*** GIVEN DATA ***
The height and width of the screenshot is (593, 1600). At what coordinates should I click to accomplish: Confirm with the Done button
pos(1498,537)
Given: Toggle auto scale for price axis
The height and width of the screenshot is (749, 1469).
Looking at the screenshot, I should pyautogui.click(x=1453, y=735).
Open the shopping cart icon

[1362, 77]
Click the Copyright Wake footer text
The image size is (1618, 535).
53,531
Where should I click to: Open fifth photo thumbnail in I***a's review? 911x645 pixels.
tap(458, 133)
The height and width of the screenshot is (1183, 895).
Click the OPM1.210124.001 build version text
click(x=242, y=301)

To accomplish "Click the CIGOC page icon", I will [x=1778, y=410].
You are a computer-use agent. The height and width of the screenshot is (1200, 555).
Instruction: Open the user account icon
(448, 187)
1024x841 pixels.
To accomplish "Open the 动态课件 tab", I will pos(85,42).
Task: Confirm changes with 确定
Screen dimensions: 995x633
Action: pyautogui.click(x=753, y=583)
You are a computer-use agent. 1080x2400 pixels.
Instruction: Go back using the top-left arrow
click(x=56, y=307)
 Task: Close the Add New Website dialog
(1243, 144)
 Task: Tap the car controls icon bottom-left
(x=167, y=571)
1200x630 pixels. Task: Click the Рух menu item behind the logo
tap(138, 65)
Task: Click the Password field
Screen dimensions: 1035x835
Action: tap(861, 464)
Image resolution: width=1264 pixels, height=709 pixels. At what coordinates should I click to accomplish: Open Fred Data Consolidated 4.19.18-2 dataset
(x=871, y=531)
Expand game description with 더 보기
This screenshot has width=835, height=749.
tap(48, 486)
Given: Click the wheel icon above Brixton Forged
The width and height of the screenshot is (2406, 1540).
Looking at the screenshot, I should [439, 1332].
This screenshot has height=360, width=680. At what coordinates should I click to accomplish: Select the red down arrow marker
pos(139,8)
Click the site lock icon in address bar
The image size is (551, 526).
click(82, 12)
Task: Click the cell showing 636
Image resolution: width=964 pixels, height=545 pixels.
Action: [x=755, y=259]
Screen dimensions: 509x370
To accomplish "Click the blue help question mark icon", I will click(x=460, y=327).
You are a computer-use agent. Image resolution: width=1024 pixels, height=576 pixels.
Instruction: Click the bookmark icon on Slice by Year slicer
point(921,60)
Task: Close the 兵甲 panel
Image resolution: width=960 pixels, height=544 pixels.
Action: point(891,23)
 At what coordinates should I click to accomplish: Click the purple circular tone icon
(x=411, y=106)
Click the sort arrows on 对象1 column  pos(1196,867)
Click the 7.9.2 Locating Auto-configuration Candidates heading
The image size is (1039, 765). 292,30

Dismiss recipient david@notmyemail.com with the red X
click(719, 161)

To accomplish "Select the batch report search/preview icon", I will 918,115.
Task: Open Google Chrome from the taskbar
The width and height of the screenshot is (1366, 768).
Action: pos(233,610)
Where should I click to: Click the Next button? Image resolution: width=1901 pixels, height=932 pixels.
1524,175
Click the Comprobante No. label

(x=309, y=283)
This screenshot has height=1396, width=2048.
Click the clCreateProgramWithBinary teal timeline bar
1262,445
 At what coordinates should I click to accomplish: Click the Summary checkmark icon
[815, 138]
***
EXERCISE AIM: Copy all of the data above line for line, leaving every character unchanged.

EXERCISE ANSWER:
The height and width of the screenshot is (593, 1600). At what coordinates should I click to accomplish: Confirm with the Done button
pos(1498,537)
Given: Toggle auto scale for price axis
The height and width of the screenshot is (749, 1469).
Looking at the screenshot, I should pyautogui.click(x=1453, y=735).
Open the shopping cart icon

[1362, 77]
Click the Copyright Wake footer text
The image size is (1618, 535).
53,531
Where should I click to: Open fifth photo thumbnail in I***a's review? 911x645 pixels.
tap(458, 133)
The height and width of the screenshot is (1183, 895).
Click the OPM1.210124.001 build version text
click(x=242, y=301)

To accomplish "Click the CIGOC page icon", I will [x=1778, y=410].
You are a computer-use agent. The height and width of the screenshot is (1200, 555).
Instruction: Open the user account icon
(448, 187)
1024x841 pixels.
To accomplish "Open the 动态课件 tab", I will pos(85,42).
Task: Confirm changes with 确定
Screen dimensions: 995x633
Action: pyautogui.click(x=753, y=583)
You are a computer-use agent. 1080x2400 pixels.
Instruction: Go back using the top-left arrow
click(x=56, y=307)
 Task: Close the Add New Website dialog
(1243, 144)
 Task: Tap the car controls icon bottom-left
(x=167, y=571)
1200x630 pixels. Task: Click the Рух menu item behind the logo
tap(138, 65)
Task: Click the Password field
Screen dimensions: 1035x835
Action: tap(861, 464)
Image resolution: width=1264 pixels, height=709 pixels. At what coordinates should I click to accomplish: Open Fred Data Consolidated 4.19.18-2 dataset
(x=871, y=531)
Expand game description with 더 보기
This screenshot has width=835, height=749.
tap(48, 486)
Given: Click the wheel icon above Brixton Forged
The width and height of the screenshot is (2406, 1540).
Looking at the screenshot, I should [439, 1332].
This screenshot has height=360, width=680. At what coordinates should I click to accomplish: Select the red down arrow marker
pos(139,8)
Click the site lock icon in address bar
The image size is (551, 526).
click(82, 12)
Task: Click the cell showing 636
Image resolution: width=964 pixels, height=545 pixels.
Action: [x=755, y=259]
Screen dimensions: 509x370
To accomplish "Click the blue help question mark icon", I will click(x=460, y=327).
You are a computer-use agent. Image resolution: width=1024 pixels, height=576 pixels.
Instruction: Click the bookmark icon on Slice by Year slicer
point(921,60)
Task: Close the 兵甲 panel
Image resolution: width=960 pixels, height=544 pixels.
Action: point(891,23)
 At what coordinates should I click to accomplish: Click the purple circular tone icon
(x=411, y=106)
Click the sort arrows on 对象1 column  pos(1196,867)
Click the 7.9.2 Locating Auto-configuration Candidates heading
The image size is (1039, 765). 292,30

Dismiss recipient david@notmyemail.com with the red X
click(719, 161)

To accomplish "Select the batch report search/preview icon", I will 918,115.
Task: Open Google Chrome from the taskbar
The width and height of the screenshot is (1366, 768).
Action: pos(233,610)
Where should I click to: Click the Next button? Image resolution: width=1901 pixels, height=932 pixels.
1524,175
Click the Comprobante No. label

(x=309, y=283)
This screenshot has height=1396, width=2048.
Click the clCreateProgramWithBinary teal timeline bar
1262,445
 At what coordinates should I click to accomplish: Click the Summary checkmark icon
[815, 138]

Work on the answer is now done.